Para o brilhante antropólogo Roberto DaMatta, há um lado mais dramático em tudo isso. "Lula tem a virtude de falar claro", dizia ele. "Às vezes penso que ele não tem inconsciente. De perto, a declaração pode parecer horrível. De longe, é a constatação da nossa face dupla, das nossas cumplicidades com o partido que não ia roubar nem deixar ninguém fazê-lo, mas fez o mensalão; ressuscitou Sarney e quejandos, desmoralizou o Congresso; enfim, o nosso lado que odeia a lei valendo para todos - esse Judas dentro de cada um de nós que não quer mudar o 'você sabe com quem está falando?'", concluiu DaMatta.

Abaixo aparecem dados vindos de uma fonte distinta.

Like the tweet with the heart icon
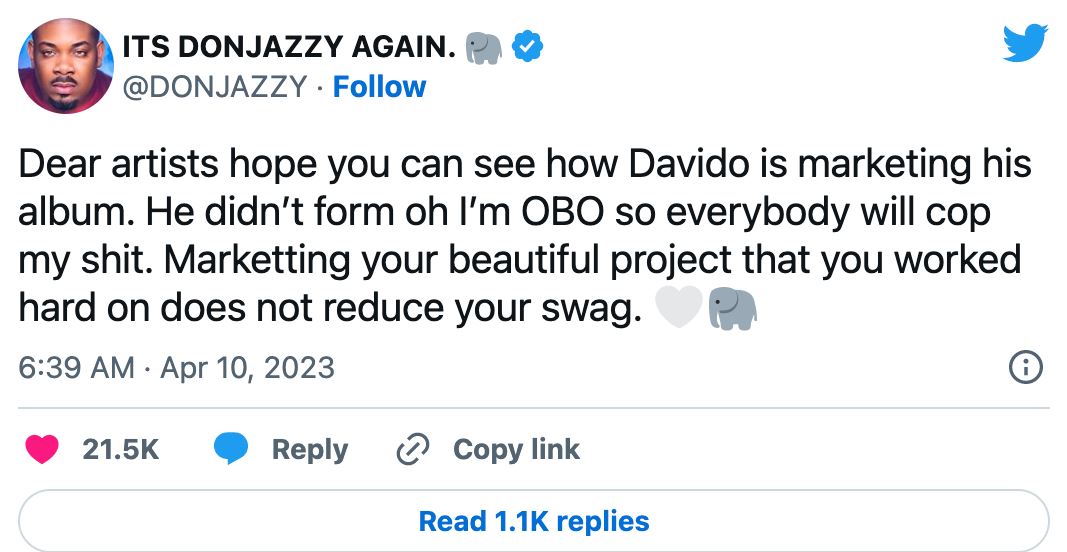The width and height of the screenshot is (1067, 552). tap(41, 450)
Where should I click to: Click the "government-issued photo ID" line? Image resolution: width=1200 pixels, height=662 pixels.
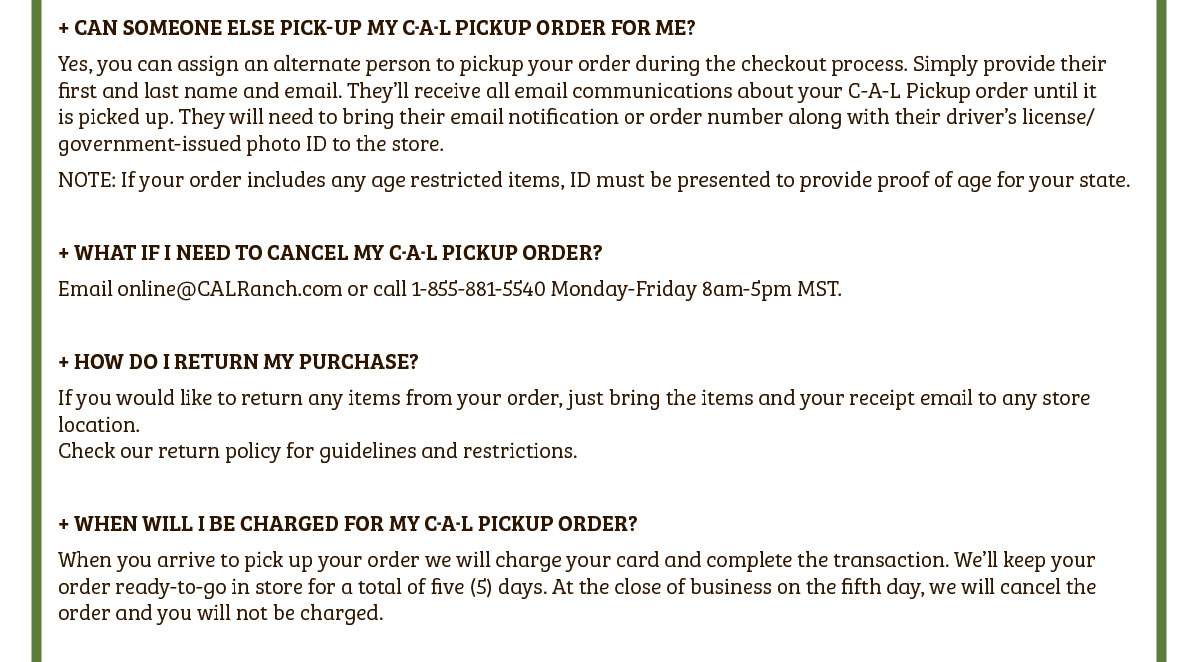[250, 143]
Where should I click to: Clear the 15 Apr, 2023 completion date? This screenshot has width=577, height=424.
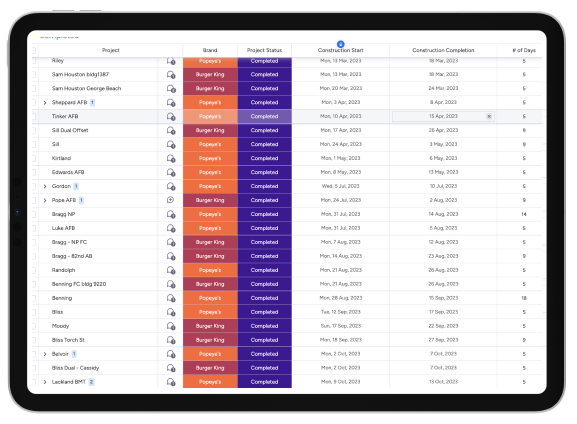[x=489, y=116]
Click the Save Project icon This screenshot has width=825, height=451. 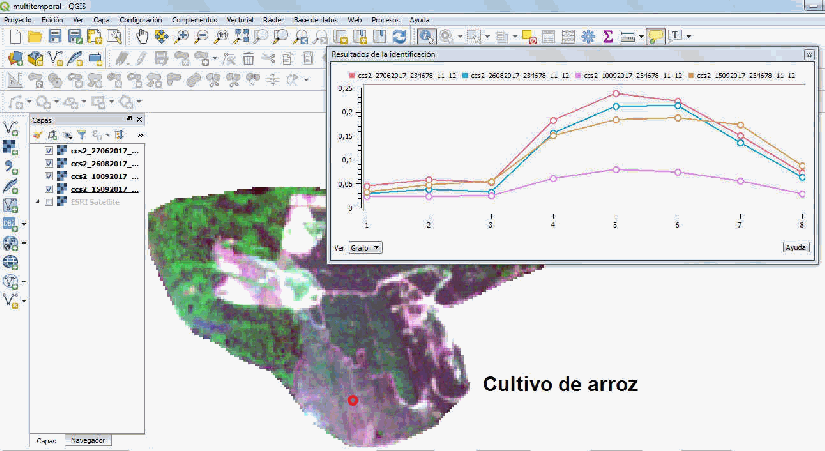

O diagnóstico é duro, mas verdadeiro. Existe um elo indissolúvel entre o político que rouba, o cidadão que ultrapassa o farol vermelho, o governante que confronta as normas e o assaltante que mata: todos deixaram de levar em conta a ética e a lei. E só há um modo de reverter essa distorção da nossa cultura: educação, exercício da cidadania, ética, liberdade de imprensa e fiscalização do poder.
O Brasil depende - e muito - da qualidade da sua imprensa e da coerência ética de todos nós. Podemos virar o jogo. Acreditemos no Brasil e na democracia.